**作業内容:**
A - 詩集の感想文のうち「私自身、詩の世界には」で始まる段落を、主な事実を残して箇条書きに書き直してください。
B - 詩集の感想文を、最後に示された文の後から書き継ぐこと。

**本文:**
========
ブックオフで目に止まり、「12歳の詩集かぁ・・・」ぐらいの感覚で買ってきたのですが、
なんと12歳で飛び降り自殺をした少年の死後に、詩作が見つかり、それをまとめたものだとか。

その情報で、一気に印象が変わりました。
というか、詩を読む前にその情報がインプットされてしまったので
もう、そういう目線でしか詩を読めなくなってしまいました。
「何が自死を選ぶ引き金になったんだろうか?」と。

私自身、詩の世界には親しくないので、
そもそも詩を読むスキルというか、詩を楽しむスキルが身に付いていないという自覚があります。
あと、感性だけで詩に向き合えないというか、
ついつい理屈で読もうとしてしまうので、詩がつまらないものになってしまいます。
著者のような「情緒豊か」と言われるような感性は、残念ながら持ちあわせておらず・・・・。
========
**提供データ:**

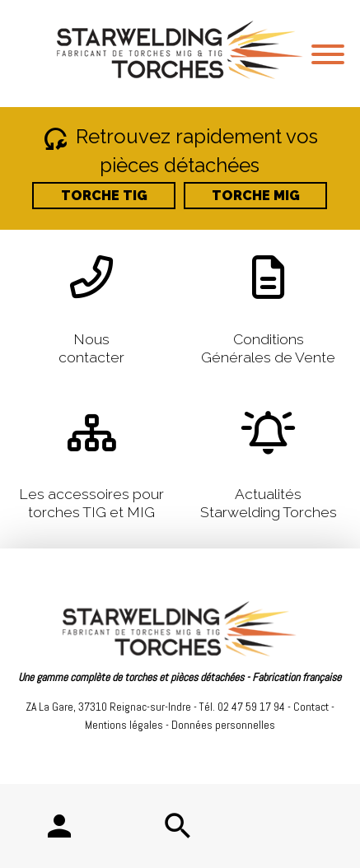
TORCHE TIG (104, 195)
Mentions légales (124, 725)
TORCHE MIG (255, 195)
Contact (311, 707)
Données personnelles (223, 725)
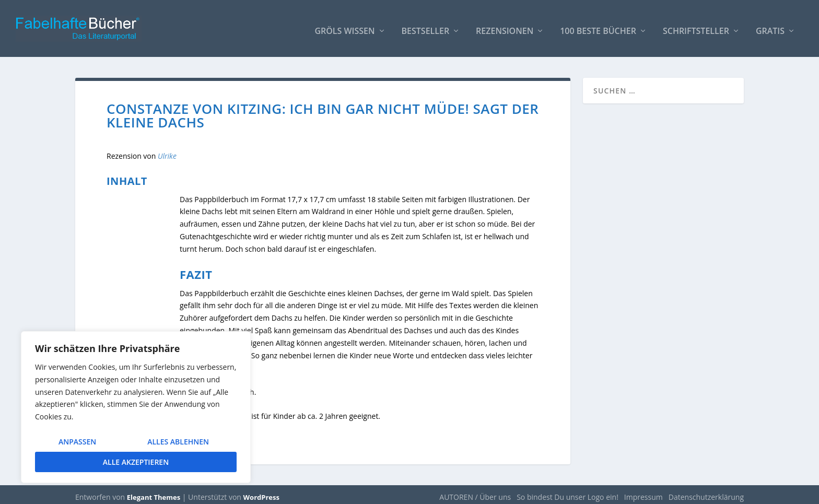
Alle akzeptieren (136, 462)
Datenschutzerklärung (706, 491)
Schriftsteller (696, 27)
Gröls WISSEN (344, 27)
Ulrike (167, 151)
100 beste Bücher (598, 27)
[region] (136, 407)
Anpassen (77, 441)
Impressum (644, 491)
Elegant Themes (154, 492)
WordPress (261, 492)
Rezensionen (505, 27)
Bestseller (426, 27)
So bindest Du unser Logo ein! (567, 491)
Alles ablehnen (178, 441)
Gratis (770, 27)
========
**出力結果:**
A -
- 詩の世界には親しくなく、詩を読むスキルや楽しむスキルが身に付いていないという自覚がある
- 感性だけで詩に向き合えず、つい理屈で読もうとするため、詩がつまらないものになってしまう
- 著者のような「情緒豊か」と言われる感性は持ちあわせていない

B -
で、理屈っぽい私が、この本を通して何を考えていたかというと、
「自死」というものに対して、自分は嫌悪感というか拒絶感を持ってしまっているなということです。

私は、自分でも、頭が固いなと自覚しており、
特に「きちんと生活する」ということに、融通が利かないようなところがあります。
「毎日やるべきことをきちんとやる」「自分の役割をちゃんと果たす」「最後までやりきる」みたいな
いうなれば、予定通り計画をこなすことに価値を置いているようなところがあります。

そんな自分にとって、「自死を選ぶ」というのは、
なんとも反社会的というか、アナーキズムのようなものを感じてしまい、
嫌悪感や恐怖を覚えてしまいます。

特に、本作で終盤に納められていた、「著者の詩に思うところがあり両親にコンタクトしてきた人」の
手紙の文面を読んでいると、「深い悩みを抱えて大変だなぁ」という思いよりも、
「なんでこんなに『死』を真剣に考えているんだ?」と、恐れてしまいます。
皆が明日の幸せを信じて精一杯生きようとしている社会において
それに反抗する勢力であるかのように感じてしまい、不安を覚えます。

またこれで、「私って、なんて冷たい人間なんだろう・・・・」と
自己嫌悪にも陥ってしまいますが、でも、こういうことを考えている人が一定数を超えたら
その社会は、不健全な気がします。表現が間違っている気がしますが
良い言葉が見つかりません。不快にさせてしまったら申し訳ありません。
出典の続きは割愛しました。